*Task directions:* Once you have read the records below, print them again exactly as they stand.

=== Begin Enclosure ===

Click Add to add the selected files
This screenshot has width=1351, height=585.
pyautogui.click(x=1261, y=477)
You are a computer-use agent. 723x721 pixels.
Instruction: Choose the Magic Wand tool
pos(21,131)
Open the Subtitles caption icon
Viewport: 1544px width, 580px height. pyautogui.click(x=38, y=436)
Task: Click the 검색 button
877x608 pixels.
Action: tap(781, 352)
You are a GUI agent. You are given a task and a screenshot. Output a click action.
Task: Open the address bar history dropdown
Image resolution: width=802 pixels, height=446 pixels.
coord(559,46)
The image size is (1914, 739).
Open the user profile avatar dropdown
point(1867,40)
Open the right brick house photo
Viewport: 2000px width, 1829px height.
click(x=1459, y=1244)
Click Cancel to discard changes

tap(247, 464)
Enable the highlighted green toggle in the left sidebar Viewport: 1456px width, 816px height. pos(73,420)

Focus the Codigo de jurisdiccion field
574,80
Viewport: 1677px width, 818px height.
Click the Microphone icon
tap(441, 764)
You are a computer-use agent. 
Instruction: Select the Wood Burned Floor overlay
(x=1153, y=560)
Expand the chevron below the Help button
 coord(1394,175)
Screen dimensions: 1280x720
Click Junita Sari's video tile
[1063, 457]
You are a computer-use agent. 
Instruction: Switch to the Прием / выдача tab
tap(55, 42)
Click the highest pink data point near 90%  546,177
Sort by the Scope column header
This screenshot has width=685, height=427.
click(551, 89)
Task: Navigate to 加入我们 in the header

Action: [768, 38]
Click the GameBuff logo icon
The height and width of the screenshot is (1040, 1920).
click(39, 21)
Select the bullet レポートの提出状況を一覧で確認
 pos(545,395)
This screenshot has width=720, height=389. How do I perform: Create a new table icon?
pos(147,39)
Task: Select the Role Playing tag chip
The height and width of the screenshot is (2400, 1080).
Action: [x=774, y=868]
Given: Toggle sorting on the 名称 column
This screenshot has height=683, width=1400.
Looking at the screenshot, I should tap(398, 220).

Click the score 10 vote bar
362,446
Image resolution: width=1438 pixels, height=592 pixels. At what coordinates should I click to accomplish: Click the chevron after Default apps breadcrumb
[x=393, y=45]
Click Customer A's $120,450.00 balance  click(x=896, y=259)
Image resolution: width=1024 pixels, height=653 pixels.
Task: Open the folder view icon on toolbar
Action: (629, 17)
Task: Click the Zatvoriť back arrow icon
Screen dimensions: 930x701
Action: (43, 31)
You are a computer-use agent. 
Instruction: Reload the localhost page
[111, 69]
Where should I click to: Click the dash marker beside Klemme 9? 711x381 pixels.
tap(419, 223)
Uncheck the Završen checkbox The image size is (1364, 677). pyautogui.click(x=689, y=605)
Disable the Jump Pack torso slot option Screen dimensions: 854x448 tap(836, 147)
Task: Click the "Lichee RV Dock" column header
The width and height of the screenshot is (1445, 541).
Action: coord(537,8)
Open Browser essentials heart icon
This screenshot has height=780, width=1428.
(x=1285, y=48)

=== End Enclosure ===

*The completed task:*
Click Add to add the selected files
This screenshot has width=1351, height=585.
pyautogui.click(x=1261, y=477)
You are a computer-use agent. 723x721 pixels.
Instruction: Choose the Magic Wand tool
pos(21,131)
Open the Subtitles caption icon
Viewport: 1544px width, 580px height. pyautogui.click(x=38, y=436)
Task: Click the 검색 button
877x608 pixels.
Action: tap(781, 352)
You are a GUI agent. You are given a task and a screenshot. Output a click action.
Task: Open the address bar history dropdown
Image resolution: width=802 pixels, height=446 pixels.
coord(559,46)
The image size is (1914, 739).
Open the user profile avatar dropdown
point(1867,40)
Open the right brick house photo
Viewport: 2000px width, 1829px height.
click(x=1459, y=1244)
Click Cancel to discard changes

tap(247, 464)
Enable the highlighted green toggle in the left sidebar Viewport: 1456px width, 816px height. pos(73,420)

Focus the Codigo de jurisdiccion field
574,80
Viewport: 1677px width, 818px height.
Click the Microphone icon
tap(441, 764)
You are a computer-use agent. 
Instruction: Select the Wood Burned Floor overlay
(x=1153, y=560)
Expand the chevron below the Help button
 coord(1394,175)
Screen dimensions: 1280x720
Click Junita Sari's video tile
[1063, 457]
You are a computer-use agent. 
Instruction: Switch to the Прием / выдача tab
tap(55, 42)
Click the highest pink data point near 90%  546,177
Sort by the Scope column header
This screenshot has width=685, height=427.
click(551, 89)
Task: Navigate to 加入我们 in the header

Action: [768, 38]
Click the GameBuff logo icon
The height and width of the screenshot is (1040, 1920).
click(39, 21)
Select the bullet レポートの提出状況を一覧で確認
 pos(545,395)
This screenshot has width=720, height=389. How do I perform: Create a new table icon?
pos(147,39)
Task: Select the Role Playing tag chip
The height and width of the screenshot is (2400, 1080).
Action: [x=774, y=868]
Given: Toggle sorting on the 名称 column
This screenshot has height=683, width=1400.
Looking at the screenshot, I should tap(398, 220).

Click the score 10 vote bar
362,446
Image resolution: width=1438 pixels, height=592 pixels. At what coordinates should I click to accomplish: Click the chevron after Default apps breadcrumb
[x=393, y=45]
Click Customer A's $120,450.00 balance  click(x=896, y=259)
Image resolution: width=1024 pixels, height=653 pixels.
Task: Open the folder view icon on toolbar
Action: (629, 17)
Task: Click the Zatvoriť back arrow icon
Screen dimensions: 930x701
Action: (43, 31)
You are a computer-use agent. 
Instruction: Reload the localhost page
[111, 69]
Where should I click to: Click the dash marker beside Klemme 9? 711x381 pixels.
tap(419, 223)
Uncheck the Završen checkbox The image size is (1364, 677). pyautogui.click(x=689, y=605)
Disable the Jump Pack torso slot option Screen dimensions: 854x448 tap(836, 147)
Task: Click the "Lichee RV Dock" column header
The width and height of the screenshot is (1445, 541).
Action: coord(537,8)
Open Browser essentials heart icon
This screenshot has height=780, width=1428.
(x=1285, y=48)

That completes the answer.